Wie oft drängen uns Gemälde oder Fresken, Frucht des Glaubens eines
Künstlers, durch ihre Formen, Farben und ihr Licht dazu, die Gedanken Gott
zuzuwenden und lassen in uns die Sehnsucht wachsen, aus der Quelle aller
Schönheit zu schöpfen.
Es bleibt zutiefst wahr, was ein großer Künstler, Marc Chagall,
geschrieben hat, dass die Künstler über Jahrhunderte hinweg den Pinsel in jenes
farbige Alphabet getaucht haben, das die Bibel darstellt. Wie oft können also
die künstlerischen Ausdrucksformen eine Gelegenheit bieten, um uns Gott in
Erinnerung zu rufen, um unser Gebet oder auch die Umkehr unseres Herzens zu
unterstützen!
Der berühmte französische Diplomat, Dramaturg und Dichter Paul Claudel
vernahm im Jahr 1886 in der Basilika Notre Dame in Paris, als er während der
Weihnachtsmesse den Gesang des Magnifikat hörte, die Gegenwart Gottes. Er hatte
die Kirche nicht aus Glaubensgründen betreten, sondern weil er Argumente gegen
die Christen suchte – und stattdessen wirkte die Gnade Gottes in seinem Herzen.

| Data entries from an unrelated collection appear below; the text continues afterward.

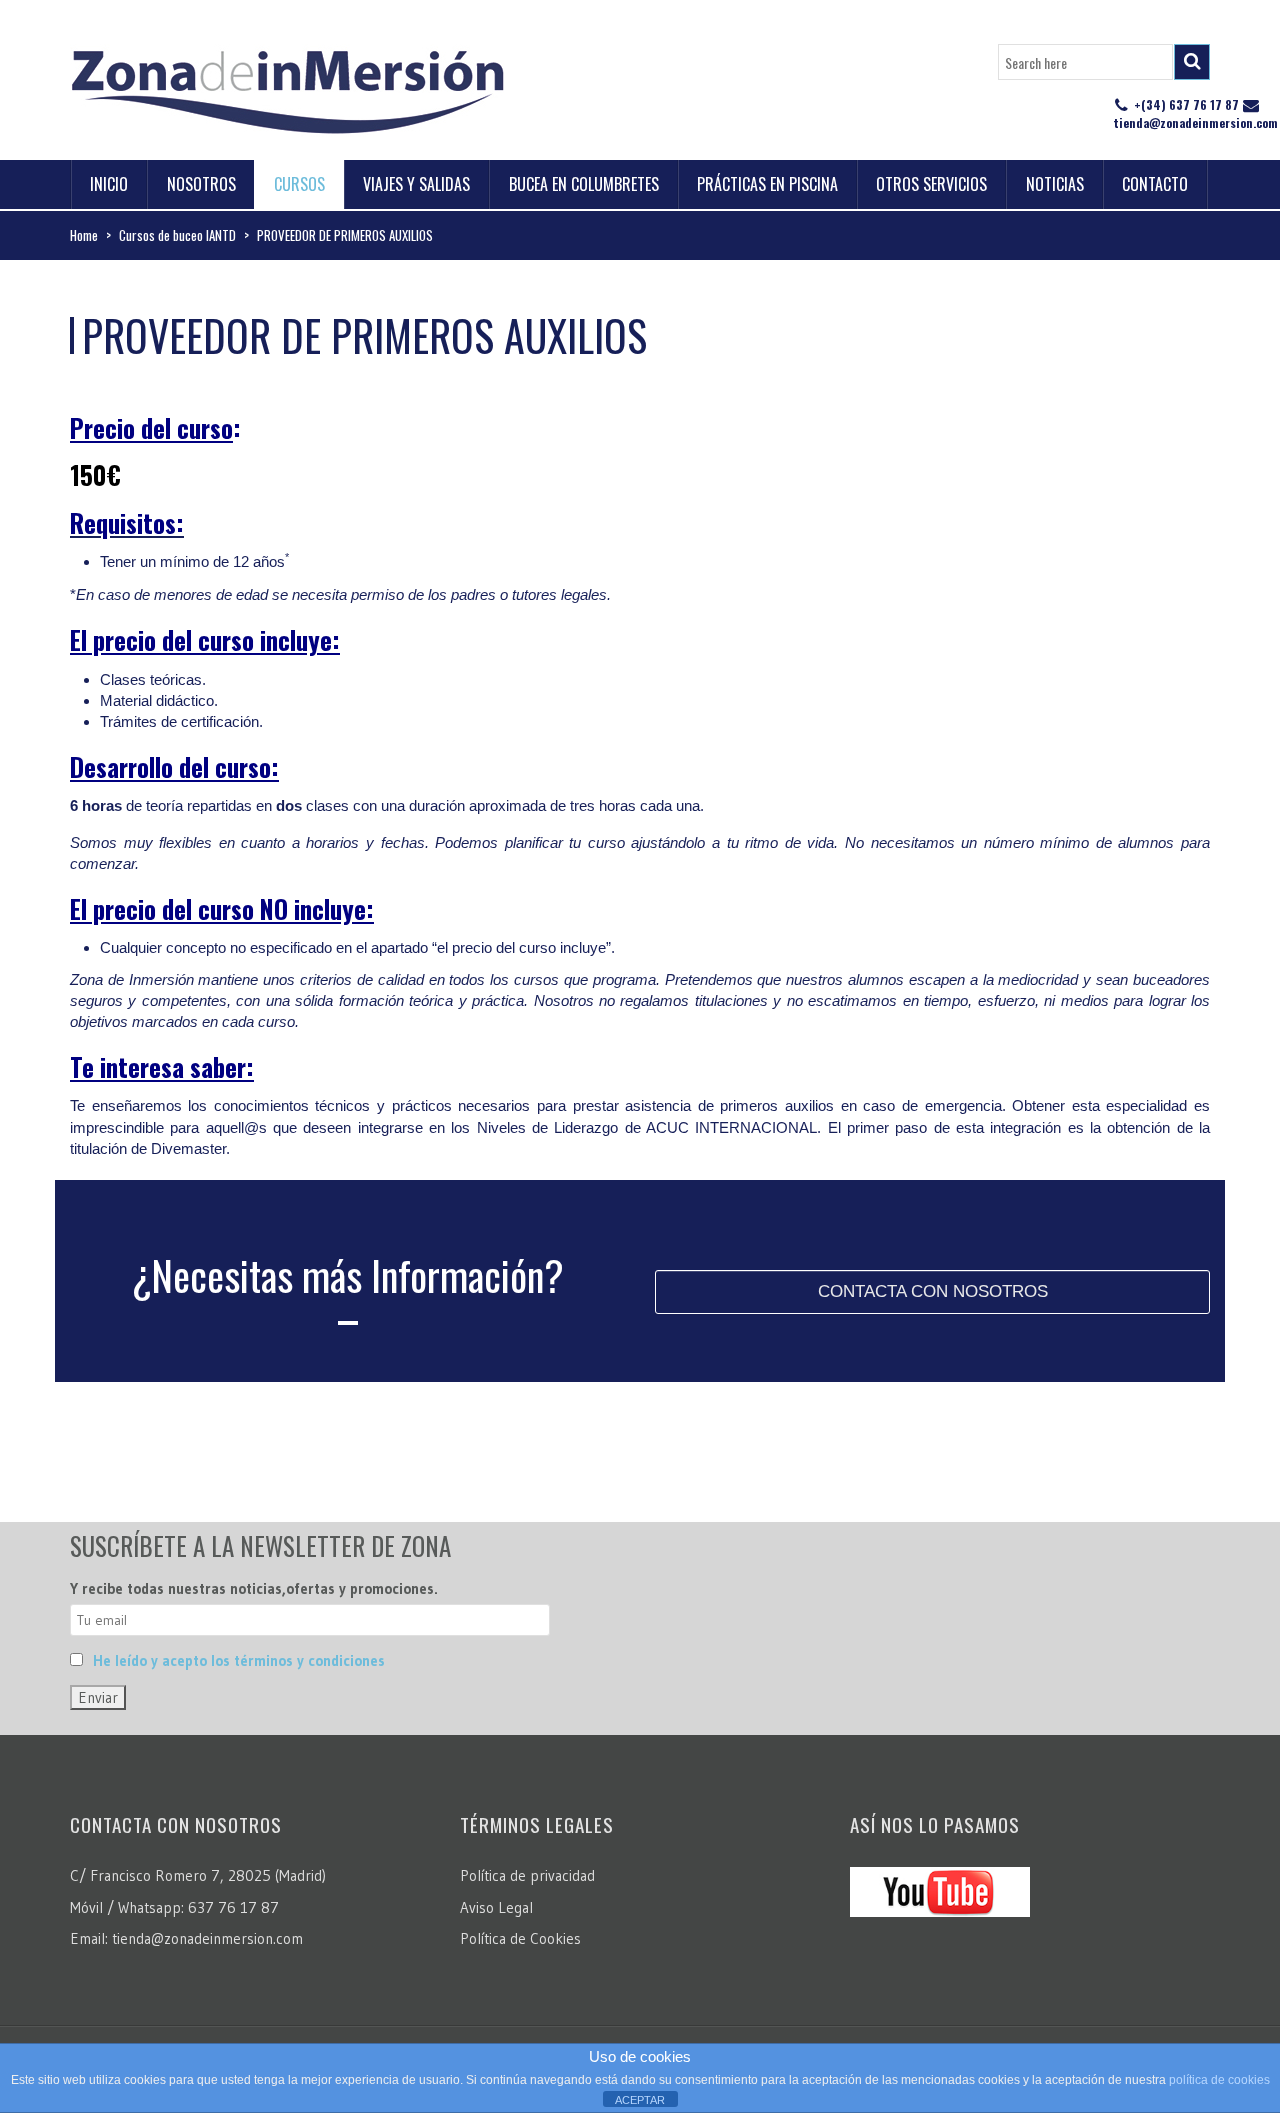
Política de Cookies (520, 1938)
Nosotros (201, 184)
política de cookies (1219, 2080)
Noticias (1055, 184)
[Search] (1192, 62)
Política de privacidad (527, 1875)
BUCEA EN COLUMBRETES (584, 184)
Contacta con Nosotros (933, 1291)
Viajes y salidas (416, 184)
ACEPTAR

Liebe Freunde, ich lade Euch dazu ein, die Bedeutung dieses Weges auch
für das Gebet, für unsere lebendige Beziehung zu Gott neu zu entdecken. Städte
und Orte auf der ganzen Welt bergen Kunstschätze, die den Glauben zum Ausdruck
bringen und uns die Beziehung zu Gott in Erinnerung rufen. Der Besuch von
Kunststätten sollte also nicht Gelegenheit zu kultureller Bereicherung sein –
auch das natürlich –, sondern vor allem ein Moment der Gnade werden, der
Anregung, unsere Verbindung und unseren Dialog mit dem Herrn zu stärken,
innezuhalten, um den Strahl der Schönheit – beim Übergang von der einfachen
Äußerlichkeit zur inneren Tiefe, die zum Ausdruck kommt – zu betrachten, der
uns trifft, der uns beinahe im Innersten „verletzt“ und uns einlädt, zu Gott
emporzusteigen. Ich möchte mit dem Gebet aus einem Psalm schließen, Psalm 27:
„Nur eines erbitte ich vom Herrn, danach verlangt mich: Im Haus des Herrn zu
wohnen alle Tage meines Lebens, die Schönheit des Herrn zu schauen und
nachzusinnen in seinem Tempel“ (vgl. V. 4). Hoffen wir, dass der Herr uns
helfe, seine Schönheit zu betrachten, sei es in der Natur, sei es in
Kunstwerken, damit wir vom Licht Seines Antlitzes berührt werden, sodass auch
wir Licht für unseren Nächsten sein können. Danke.